Recorded data
------------------------------------

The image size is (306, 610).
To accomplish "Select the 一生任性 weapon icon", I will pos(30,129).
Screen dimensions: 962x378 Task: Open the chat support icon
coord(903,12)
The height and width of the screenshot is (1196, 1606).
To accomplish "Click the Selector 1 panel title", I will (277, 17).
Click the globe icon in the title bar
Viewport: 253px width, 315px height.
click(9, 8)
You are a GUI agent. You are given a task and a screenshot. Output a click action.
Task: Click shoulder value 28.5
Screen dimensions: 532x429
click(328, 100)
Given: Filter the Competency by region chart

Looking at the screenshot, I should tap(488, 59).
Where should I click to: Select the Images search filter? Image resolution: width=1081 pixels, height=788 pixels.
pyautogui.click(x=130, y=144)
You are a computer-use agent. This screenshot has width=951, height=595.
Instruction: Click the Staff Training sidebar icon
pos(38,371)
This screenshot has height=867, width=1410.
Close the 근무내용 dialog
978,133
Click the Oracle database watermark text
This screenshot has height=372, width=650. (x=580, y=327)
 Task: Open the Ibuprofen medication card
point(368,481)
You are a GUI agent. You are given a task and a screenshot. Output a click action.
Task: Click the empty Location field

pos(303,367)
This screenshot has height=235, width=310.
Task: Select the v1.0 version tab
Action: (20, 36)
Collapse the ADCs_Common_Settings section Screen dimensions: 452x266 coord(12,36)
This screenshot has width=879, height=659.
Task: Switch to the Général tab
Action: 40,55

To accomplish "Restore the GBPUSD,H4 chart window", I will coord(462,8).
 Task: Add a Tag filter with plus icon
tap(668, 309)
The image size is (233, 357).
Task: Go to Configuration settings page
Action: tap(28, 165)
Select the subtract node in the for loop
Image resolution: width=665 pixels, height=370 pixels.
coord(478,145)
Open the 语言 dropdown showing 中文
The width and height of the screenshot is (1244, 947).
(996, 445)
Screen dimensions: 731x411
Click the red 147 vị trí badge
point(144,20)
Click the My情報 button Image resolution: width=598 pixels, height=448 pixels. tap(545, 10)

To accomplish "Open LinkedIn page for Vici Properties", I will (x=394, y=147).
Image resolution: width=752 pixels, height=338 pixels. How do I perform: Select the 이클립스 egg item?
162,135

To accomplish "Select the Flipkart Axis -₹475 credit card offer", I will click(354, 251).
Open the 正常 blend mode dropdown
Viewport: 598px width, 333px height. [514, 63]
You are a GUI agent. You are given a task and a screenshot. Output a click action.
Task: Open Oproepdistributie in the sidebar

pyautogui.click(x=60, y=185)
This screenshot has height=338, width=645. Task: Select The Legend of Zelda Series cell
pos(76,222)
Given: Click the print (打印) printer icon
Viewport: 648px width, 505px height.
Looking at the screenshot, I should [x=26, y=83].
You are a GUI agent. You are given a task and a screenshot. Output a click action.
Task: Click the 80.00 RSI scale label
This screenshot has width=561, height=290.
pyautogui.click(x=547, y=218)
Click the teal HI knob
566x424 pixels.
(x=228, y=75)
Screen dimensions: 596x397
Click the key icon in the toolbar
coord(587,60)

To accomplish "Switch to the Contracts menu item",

------------------------------------

# [Work required]
Only an exact retyping of the full data will do.

# [Solution for this exercise]
The image size is (306, 610).
To accomplish "Select the 一生任性 weapon icon", I will pos(30,129).
Screen dimensions: 962x378 Task: Open the chat support icon
coord(903,12)
The height and width of the screenshot is (1196, 1606).
To accomplish "Click the Selector 1 panel title", I will (277, 17).
Click the globe icon in the title bar
Viewport: 253px width, 315px height.
click(9, 8)
You are a GUI agent. You are given a task and a screenshot. Output a click action.
Task: Click shoulder value 28.5
Screen dimensions: 532x429
click(328, 100)
Given: Filter the Competency by region chart

Looking at the screenshot, I should tap(488, 59).
Where should I click to: Select the Images search filter? Image resolution: width=1081 pixels, height=788 pixels.
pyautogui.click(x=130, y=144)
You are a computer-use agent. This screenshot has width=951, height=595.
Instruction: Click the Staff Training sidebar icon
pos(38,371)
This screenshot has height=867, width=1410.
Close the 근무내용 dialog
978,133
Click the Oracle database watermark text
This screenshot has height=372, width=650. (x=580, y=327)
 Task: Open the Ibuprofen medication card
point(368,481)
You are a GUI agent. You are given a task and a screenshot. Output a click action.
Task: Click the empty Location field

pos(303,367)
This screenshot has height=235, width=310.
Task: Select the v1.0 version tab
Action: (20, 36)
Collapse the ADCs_Common_Settings section Screen dimensions: 452x266 coord(12,36)
This screenshot has width=879, height=659.
Task: Switch to the Général tab
Action: 40,55

To accomplish "Restore the GBPUSD,H4 chart window", I will coord(462,8).
 Task: Add a Tag filter with plus icon
tap(668, 309)
The image size is (233, 357).
Task: Go to Configuration settings page
Action: tap(28, 165)
Select the subtract node in the for loop
Image resolution: width=665 pixels, height=370 pixels.
coord(478,145)
Open the 语言 dropdown showing 中文
The width and height of the screenshot is (1244, 947).
(996, 445)
Screen dimensions: 731x411
Click the red 147 vị trí badge
point(144,20)
Click the My情報 button Image resolution: width=598 pixels, height=448 pixels. tap(545, 10)

To accomplish "Open LinkedIn page for Vici Properties", I will (x=394, y=147).
Image resolution: width=752 pixels, height=338 pixels. How do I perform: Select the 이클립스 egg item?
162,135

To accomplish "Select the Flipkart Axis -₹475 credit card offer", I will click(354, 251).
Open the 正常 blend mode dropdown
Viewport: 598px width, 333px height. [514, 63]
You are a GUI agent. You are given a task and a screenshot. Output a click action.
Task: Open Oproepdistributie in the sidebar

pyautogui.click(x=60, y=185)
This screenshot has height=338, width=645. Task: Select The Legend of Zelda Series cell
pos(76,222)
Given: Click the print (打印) printer icon
Viewport: 648px width, 505px height.
Looking at the screenshot, I should [x=26, y=83].
You are a GUI agent. You are given a task and a screenshot. Output a click action.
Task: Click the 80.00 RSI scale label
This screenshot has width=561, height=290.
pyautogui.click(x=547, y=218)
Click the teal HI knob
566x424 pixels.
(x=228, y=75)
Screen dimensions: 596x397
Click the key icon in the toolbar
coord(587,60)

To accomplish "Switch to the Contracts menu item",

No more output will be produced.